• **The data**
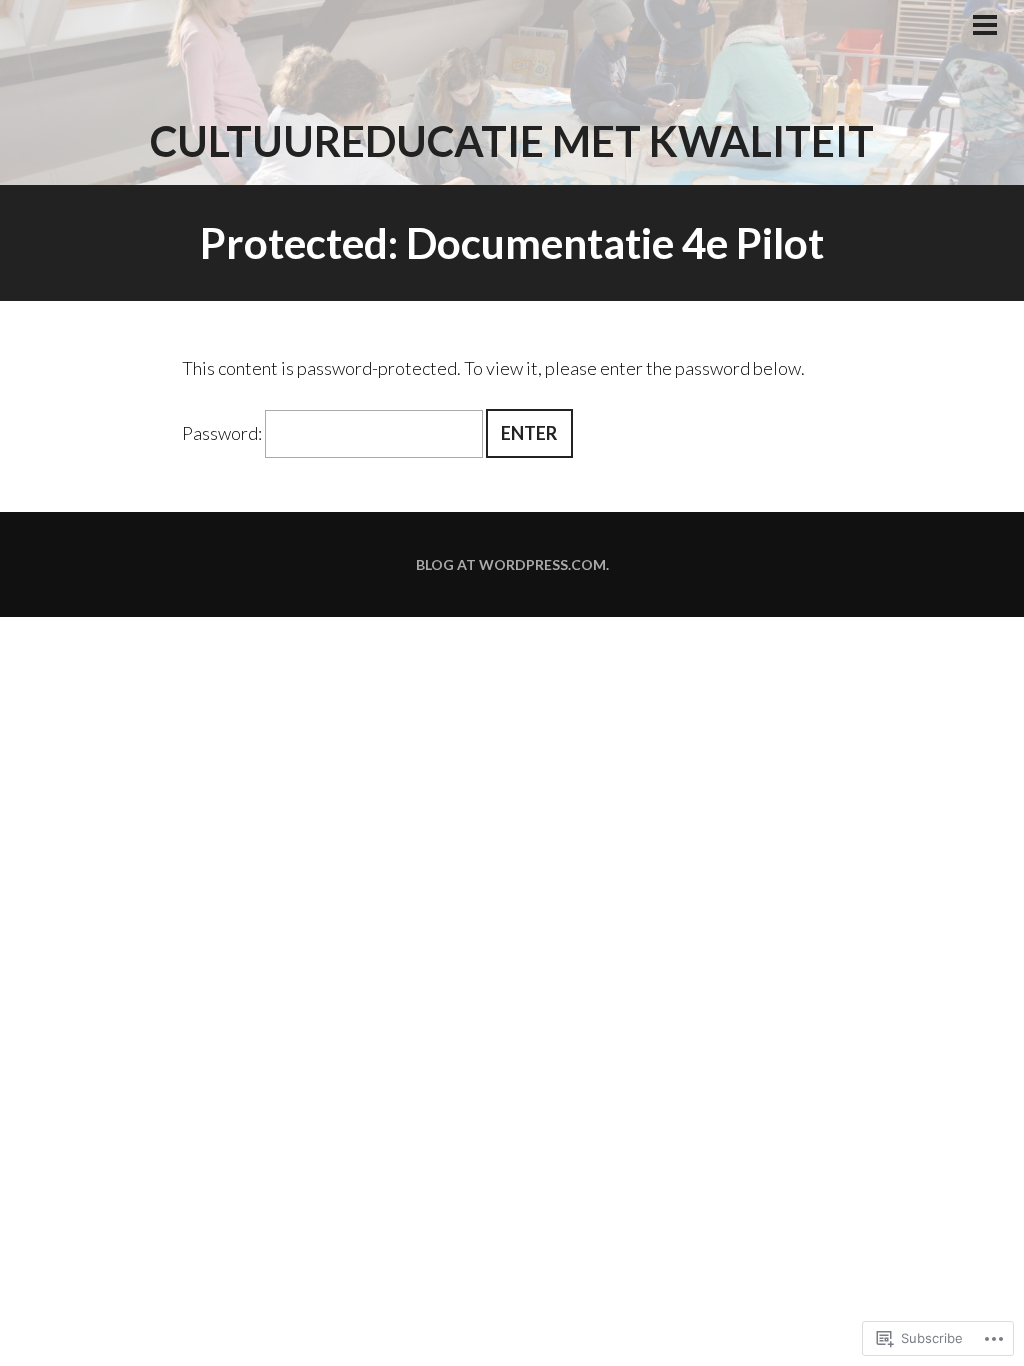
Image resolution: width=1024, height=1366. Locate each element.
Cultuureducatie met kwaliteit (512, 141)
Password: (223, 433)
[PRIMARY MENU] (985, 27)
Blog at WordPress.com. (512, 564)
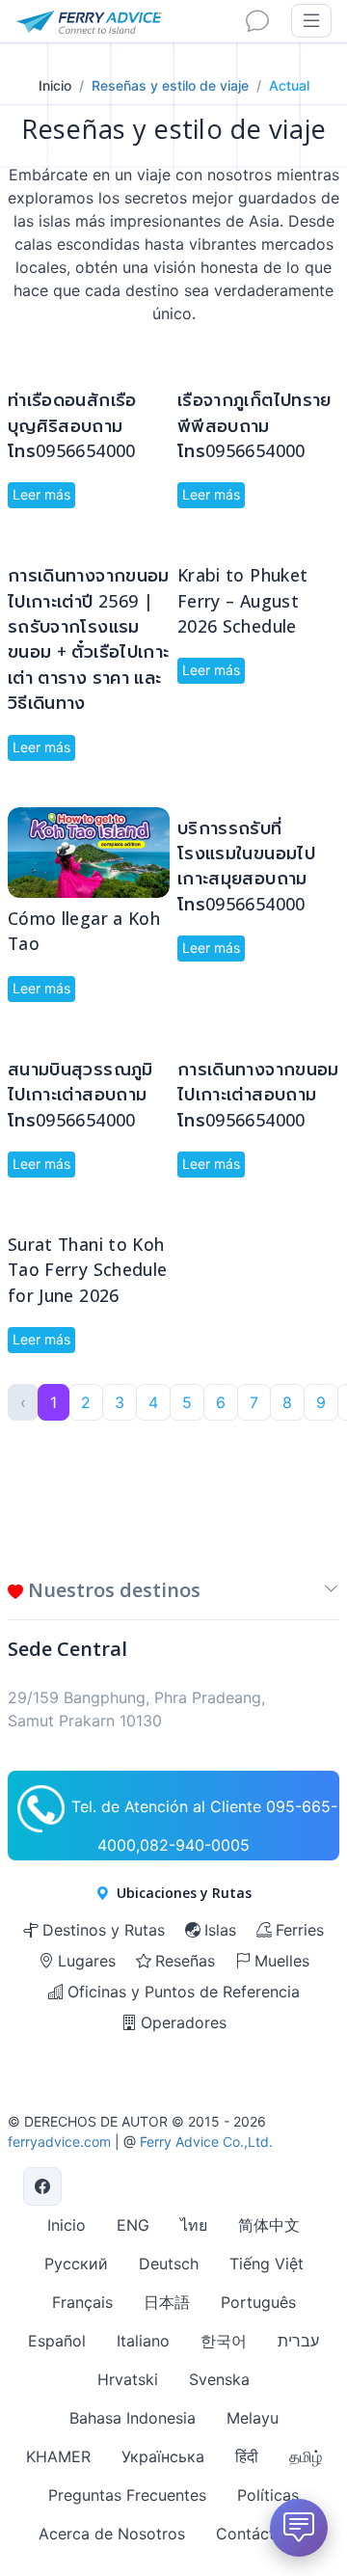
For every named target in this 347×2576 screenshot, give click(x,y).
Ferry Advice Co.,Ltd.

• **Aim of the exercise**
Pictures should be omitted. Please return exactly the lines from the line that holds "[PRIMARY MENU] (985, 27)" through the end of the records.

• **Your response**
[PRIMARY MENU] (985, 27)
Blog at WordPress.com. (512, 564)
For every named target in this 347×2576 screenshot, give click(x,y).
Ferry Advice Co.,Ltd.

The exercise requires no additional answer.